If you want to read any of the books that I have looked at for my dissertation, here is a list of books that I read whilst preparing, with links to their Goodreads pages:

·           Skinny by Donna Cooner
·           Just Listen by Sarah Dessen
·           Monkey Taming by Judith Fathallah
·           Bunheads by Sophie Flack
·           Never Enough by Denise Jaden
·           Skinny by Ibi Kaslik
·           Purge by Sarah Darer Littman
·           Zoe Letting Go by Nora Price
·           How I Live Now by Meg Rosoff

That said, I could only read a handful of novels in the time that I have available, and there are so many other texts which deal with eating disorders in some way! So, here are a few lists of books that you might want to look at, if the ones I listed above don’t interest you!

·           Goodreads: Books on Eating Disorders

Thank you again to Leah and Ula for inviting me to take part on Mental Health Awareness Month. I have really enjoyed reading all of the posts that have gone up over the course of June, and feel honoured to have been a part of it! 
If you have been affected by any of the topics discussed in this post, there are organisations out there to help you. Some of these include: NEDA (USA), B-Eat (UK), NEDIC (CAN), NEDC (AU) andBodyWhys (IE).

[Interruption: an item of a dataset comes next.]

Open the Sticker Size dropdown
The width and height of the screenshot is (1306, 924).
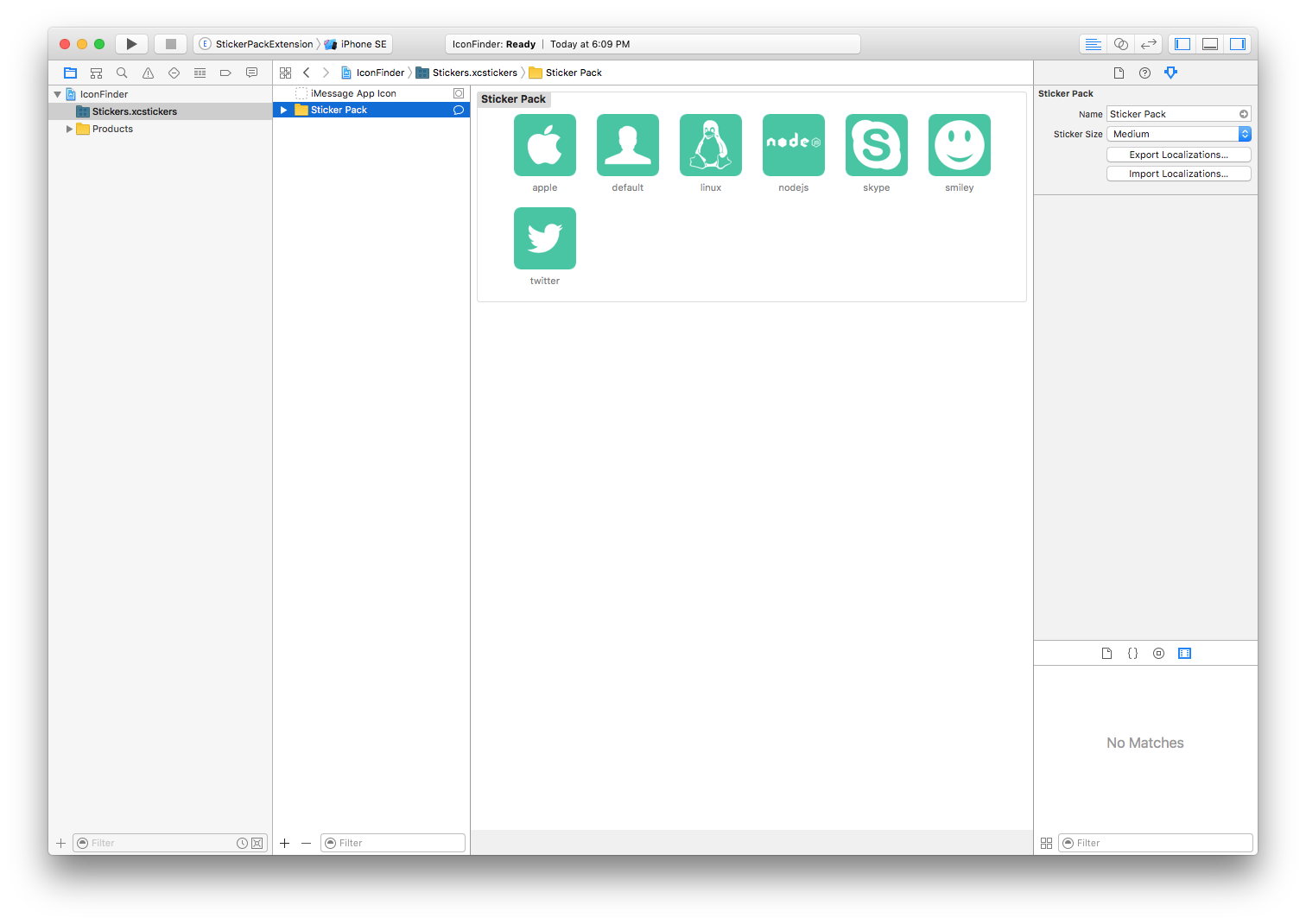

How do you feel about trigger warnings on books? Do you think that they should be included, or do you feel, like the lecturers in the US who are opposing this plea, that life does not come with trigger warnings and that readers should be prepared to be exposed to these topics unexpectedly?

1 comment:

  1. Really interesting post today, and it's an issue I haven't really been aware of. I knew of the pro-ana websites, because I used to hang out quite a bit on fitness/dieting forums, while I was working on my weight loss, and we'd get people occasionally coming over from those sites, trolling. But I didn't realize it was so prevalent in YA literature. I haven't read any of the books you listed, but now I'm really curious!